Gesù, il figlio, appare come un ragazzino che comincia a desiderare la propria autonomia e a cercare la propria strada, mentre i genitori fanno fatica a contrastare la tentazione, sempre emergente, di considerare il figlio come una personale proprietà, scolpendolo così come lo si vorrebbe. Il figlio, invece, è destinato a lasciare i genitori i quali gli offriranno tanto le radici (per assicurargli ogni possibile ritorno -quando lui vorrà- e un’identità di appartenenza) quanto le ali affinché egli possa intraprendere il suo “volo”. “I figli, infatti, non sono nostri, appartengono a Dio, al mondo, alla loro vocazione, ai loro sogni”.

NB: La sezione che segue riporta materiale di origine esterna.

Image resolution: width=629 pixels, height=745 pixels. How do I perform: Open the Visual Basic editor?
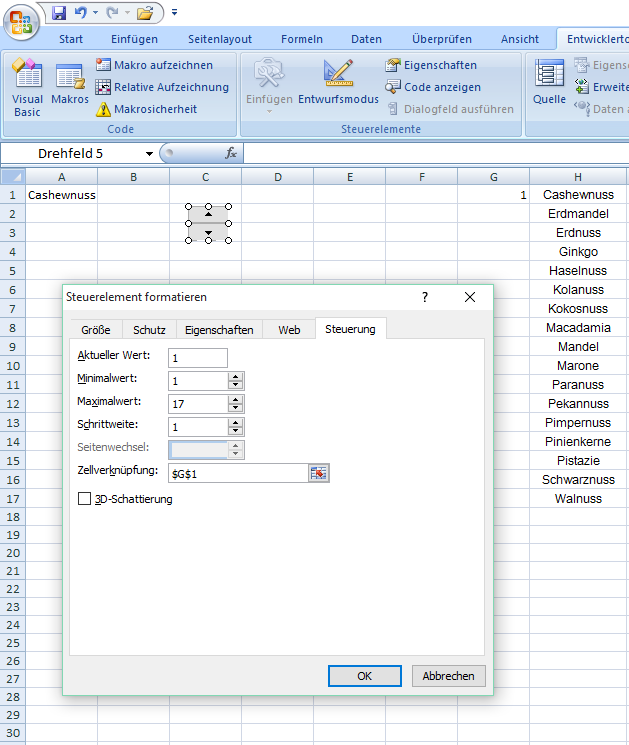[27, 87]
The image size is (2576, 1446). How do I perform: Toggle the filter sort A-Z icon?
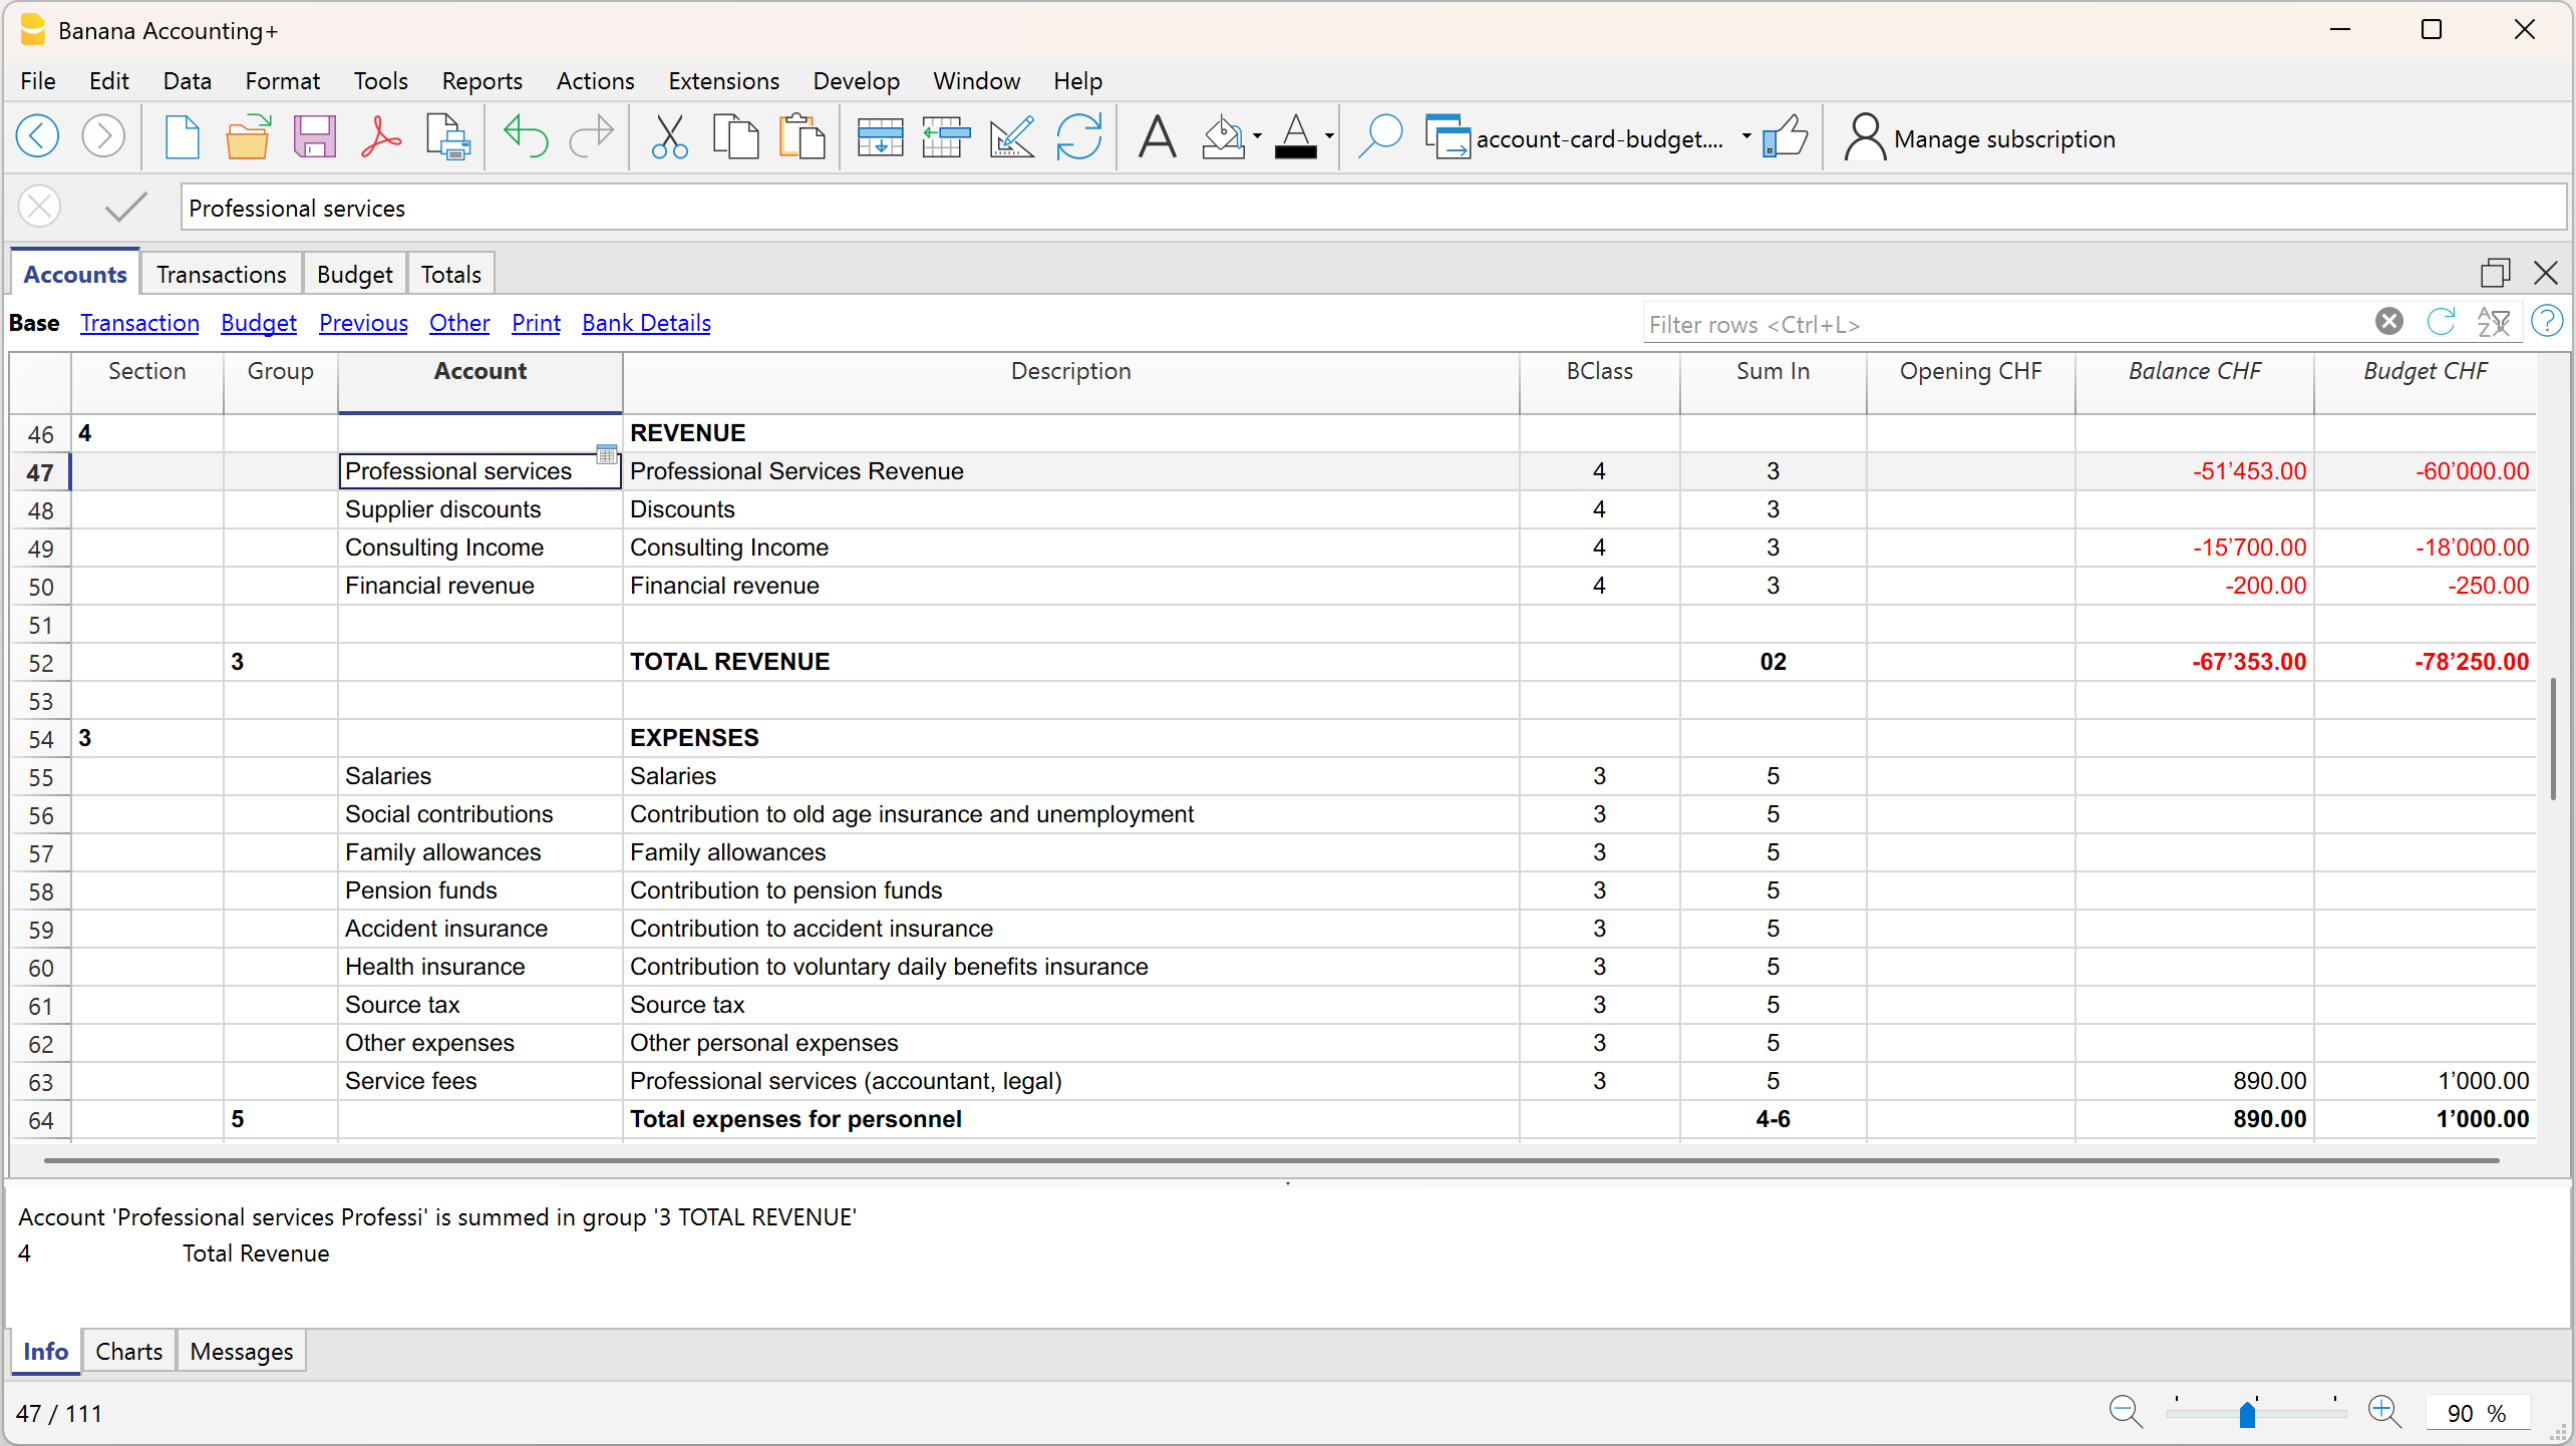(x=2493, y=322)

E’ interessante il modo in cui Maria si rivolge a Gesù, non affrontandolo da sola, ma coinvolgendo Giuseppe (“…Tuo padre ed io ti cercavamo…”), in tal modo offrendo un modello di alleanza educativa. A volte i comportamenti difficili dei figli rischiano, invece, di spezzare la relazione tra i genitori, indebolendo di conseguenza l’efficacia del loro intervento educativo.

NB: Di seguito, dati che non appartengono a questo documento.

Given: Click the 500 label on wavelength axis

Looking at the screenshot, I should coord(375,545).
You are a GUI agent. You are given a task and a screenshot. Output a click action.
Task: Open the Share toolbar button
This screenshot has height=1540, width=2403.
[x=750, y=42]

Il tempo di Nazareth è il tempo della quotidianità della famiglia, il luogo dove Gesù, il figlio, apprende a vivere, osservando vivere i propri genitori che, inconsapevolmente, offrono al figlio quella matrice di idealità e di valori che gli consentiranno di poter guardare le cose alla luce di nuove visioni della vita, di schemi inediti. E’ la casa, non il tempio, “il luogo del primo magistero” del figlio. Nello stesso tempo, il “gesto di disobbedienza” di Gesù, del figlio, indica la necessità di oltrepassare la famiglia stessa, in quanto Gesù, il figlio, con tale gesto, si è simbolicamente sottratto all’autorità familiare in nome di un’altra autorità, quella del Padre, in tal modo dissolvendo la sacralità della famiglia in nome della santità dell’uomo, delle “cose del Padre” (“Perché mi cercavate? Non sapevate che io devo occuparmi delle cose del Padre mio?”). Come dire che Gesù, passando dentro la famiglia, l’ha consacrata e nello stesso tempo l’ha relativizzata, superandola. La via obbligata per portare a compimento la propria vita è anzitutto quella che si prende cura del Padre che ci abita, ossia si prende cura di quella “Presenza vivente, immanente nel creato e nelle creature che guida verso il compimento del loro specifico e personale destino”.